Cela ne dispensera pas Coreboot de vérifiers les commits en provenance de la NSA.
0  0 
Avatar de abriotde
Membre expérimenté https://www.developpez.com
Le 24/06/2019 à 16:03
BIOS alternatifs utilisables pour reflasher les cartes mères en provenance de Chine, me semble la raison la plus probable
Tout a fait d'accord. La NSA a tout intérêt que à que ce qu'elle donne en Open-Source soir bien sécurisé. Il en va tant de sa réputation que de la sécurité des USA. Dans l'absolue il peut toujours exister une super-failles cachée volontairement mais l'Open-Source reste la meilleure garantie de sécurité dans le monde informatique.
En matière de sécurité il faut être paranoïaque mais aussi réaliste. Et aussi puissante soit la NSA, elle ne peux pas tout contrôler, la seul manière pour elle d'avoir des infrastructures sécurisé en son sein mais aussi dans un large panel d'entreprises américaine est que ces dernières collaborent. La meilleure qui soit est l'Open-Source, c'est son intérêt premier auprès des entreprises privées.
0  0 
Avatar de padebile
Futur Membre du Club https://www.developpez.com
Le 11/07/2019 à 10:48
Citation Envoyé par Christian_B Voir le message

La seule manière d'arriver à des système vraiment sûrs serait sans doute qu'un organisme indépendant (et international) de bonne foi définisse une machine virtuelle de base (déclinable en fonction de la puissance du matériel) conçue pour être vérifiable sans trop de difficultés (sinon "démontrable". Mais je crains fort que ce soit utopique.
Utopie pour utopie, on peut imaginer que notre téléphone, notre ordinateur personnel, soit individualisé. C'est à dire réalisé à partir d'éléments de base sûrs, par un prestataire certifié. Après tout, c'est bien de cette façon que sont définis puis réalisés les produits de grande série (sauf qu''éléments sûrs' reste à vérifier, si on pense aux démêlés Google/Huawei).
On m'objectera coût et performance, mais quelle question pose cette utopie ? C'est que la sécurité réside plus dans la fiabilité des personnes auxquelles on accorde notre confiance que dans l'existence d'organismes de supervision.
Ceux-là, d'ailleurs, peuvent-ils réaliser leur mission autrement qu'en s'en remettant à des algorithmes qui détectent un comportement d'un individu non conforme au modèle qu'il s'est fait de celui-ci ?
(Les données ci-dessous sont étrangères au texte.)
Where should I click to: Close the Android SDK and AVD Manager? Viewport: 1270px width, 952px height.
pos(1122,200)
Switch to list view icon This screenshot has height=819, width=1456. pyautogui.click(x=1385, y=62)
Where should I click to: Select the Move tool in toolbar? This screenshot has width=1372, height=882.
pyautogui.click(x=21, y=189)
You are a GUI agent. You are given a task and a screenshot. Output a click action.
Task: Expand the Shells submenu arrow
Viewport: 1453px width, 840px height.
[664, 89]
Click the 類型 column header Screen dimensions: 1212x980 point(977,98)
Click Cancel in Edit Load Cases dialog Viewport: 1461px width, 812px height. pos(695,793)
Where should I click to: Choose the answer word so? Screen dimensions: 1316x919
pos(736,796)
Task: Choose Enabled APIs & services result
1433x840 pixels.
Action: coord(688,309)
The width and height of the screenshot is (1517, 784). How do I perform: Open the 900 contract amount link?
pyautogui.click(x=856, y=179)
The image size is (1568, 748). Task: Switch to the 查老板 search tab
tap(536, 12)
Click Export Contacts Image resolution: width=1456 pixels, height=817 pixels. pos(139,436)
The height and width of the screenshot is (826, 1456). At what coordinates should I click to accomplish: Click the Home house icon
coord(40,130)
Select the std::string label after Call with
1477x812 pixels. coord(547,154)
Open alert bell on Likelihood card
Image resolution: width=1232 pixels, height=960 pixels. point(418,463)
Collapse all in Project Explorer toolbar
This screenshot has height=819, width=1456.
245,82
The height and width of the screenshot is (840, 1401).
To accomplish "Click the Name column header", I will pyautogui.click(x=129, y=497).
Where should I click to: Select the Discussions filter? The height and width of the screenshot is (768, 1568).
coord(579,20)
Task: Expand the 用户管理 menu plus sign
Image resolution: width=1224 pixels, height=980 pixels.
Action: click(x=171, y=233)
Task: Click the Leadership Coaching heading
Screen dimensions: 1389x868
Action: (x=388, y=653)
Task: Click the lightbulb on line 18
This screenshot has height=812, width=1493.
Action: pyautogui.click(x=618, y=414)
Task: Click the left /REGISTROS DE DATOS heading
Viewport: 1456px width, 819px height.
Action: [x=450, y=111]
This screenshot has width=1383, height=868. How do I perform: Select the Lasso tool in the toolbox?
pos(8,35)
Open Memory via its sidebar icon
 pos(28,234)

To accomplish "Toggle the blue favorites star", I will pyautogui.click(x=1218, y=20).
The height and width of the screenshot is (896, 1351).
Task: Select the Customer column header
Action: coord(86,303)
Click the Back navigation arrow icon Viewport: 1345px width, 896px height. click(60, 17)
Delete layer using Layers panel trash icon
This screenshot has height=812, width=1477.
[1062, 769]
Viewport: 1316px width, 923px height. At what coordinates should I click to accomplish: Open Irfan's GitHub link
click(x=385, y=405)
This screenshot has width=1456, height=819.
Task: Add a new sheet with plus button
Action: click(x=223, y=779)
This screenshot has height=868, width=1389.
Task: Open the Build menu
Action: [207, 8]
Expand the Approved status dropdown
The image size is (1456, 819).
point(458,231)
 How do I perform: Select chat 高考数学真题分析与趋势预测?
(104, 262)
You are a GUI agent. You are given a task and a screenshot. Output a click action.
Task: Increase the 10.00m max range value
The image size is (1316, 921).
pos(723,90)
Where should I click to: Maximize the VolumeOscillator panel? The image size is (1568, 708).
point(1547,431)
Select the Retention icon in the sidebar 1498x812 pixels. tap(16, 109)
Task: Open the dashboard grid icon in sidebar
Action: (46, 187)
En tous cas, pour l'instant, même google n'est pas capable d'empêcher les intrusions (piratage) sur mon gmail, et ça me désoblige ...
0  0 
Avatar de jpiotrowski
Membre averti https://www.developpez.com
Le 13/07/2019 à 21:39
On peut suggérer aux développeurs de COREBOOT d'utiliser GHIDRA
0  0 
Avatar de loulnux
Membre habitué https://www.developpez.com
Le 14/07/2019 à 1:42
Non !
Juste pas envie de développer tellement ça me désespère.